Requirement.
Repeat the records exactly, with one exception: no images.

Records shown.
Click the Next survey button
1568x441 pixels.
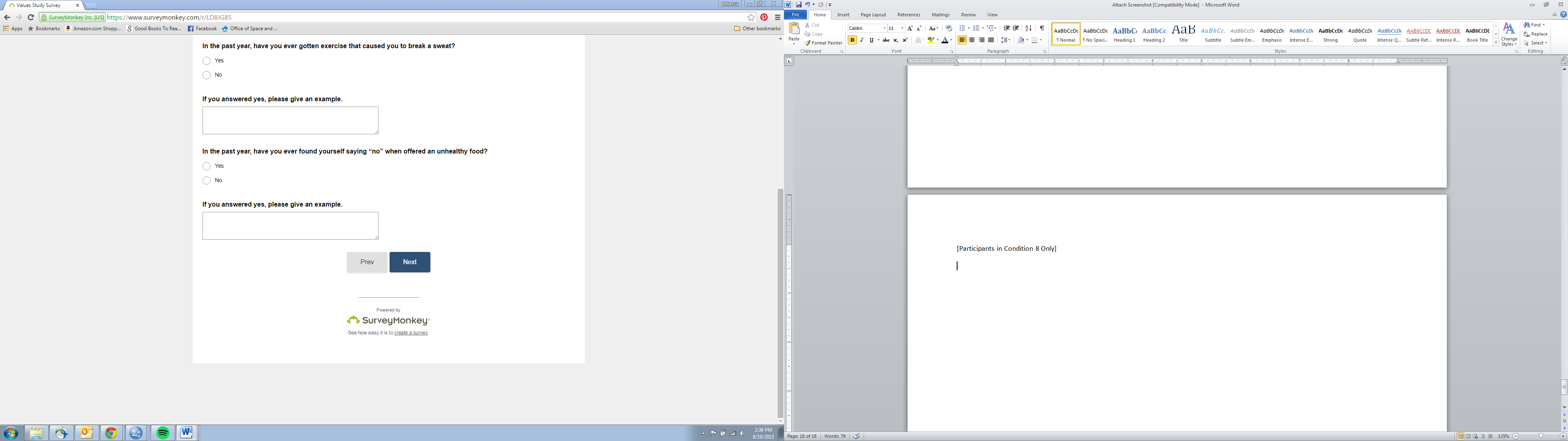coord(410,262)
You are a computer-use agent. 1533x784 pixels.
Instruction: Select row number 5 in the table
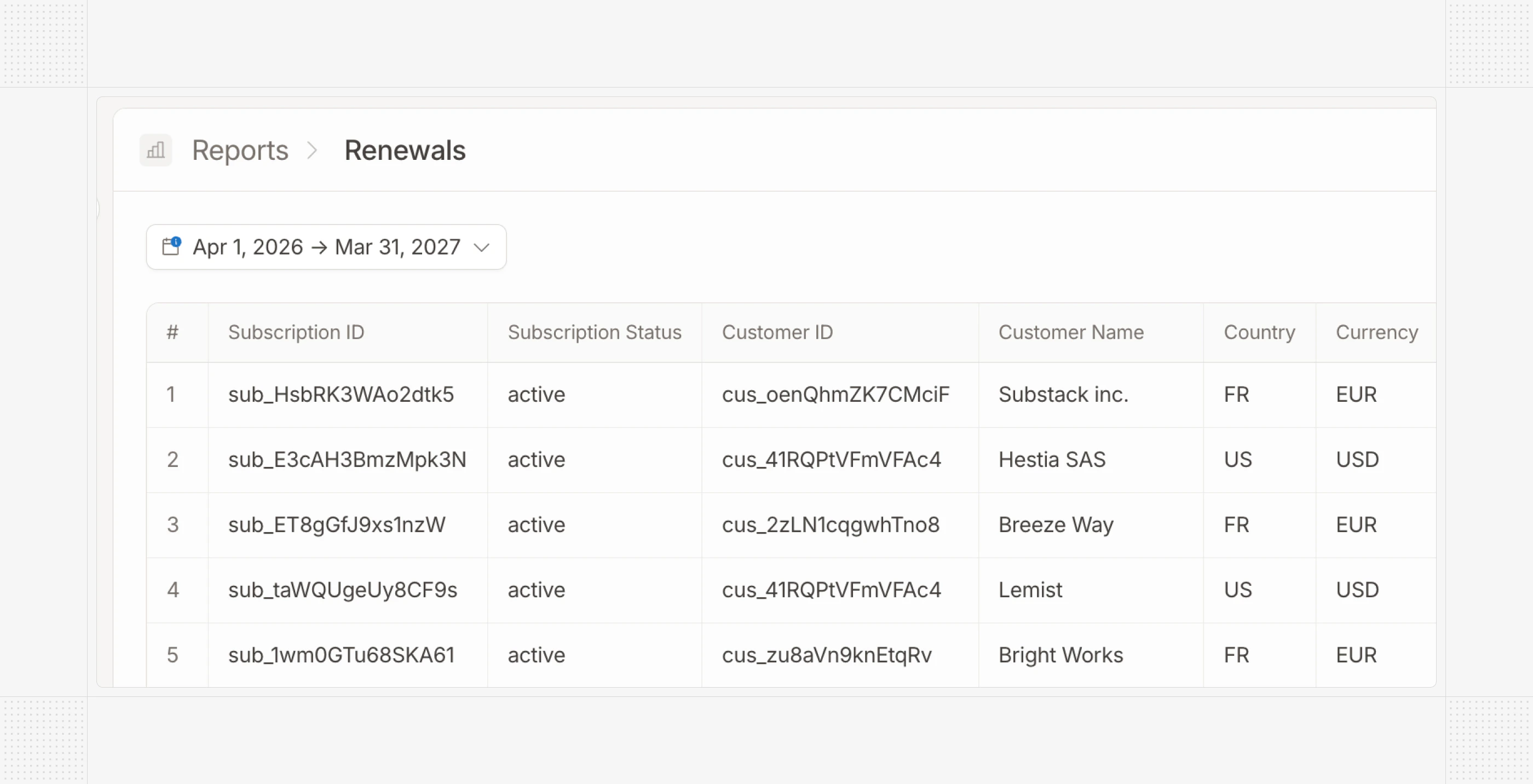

Solution.
Click the Next survey button
1568x441 pixels.
coord(410,262)
You are a computer-use agent. 1533x784 pixels.
Instruction: Select row number 5 in the table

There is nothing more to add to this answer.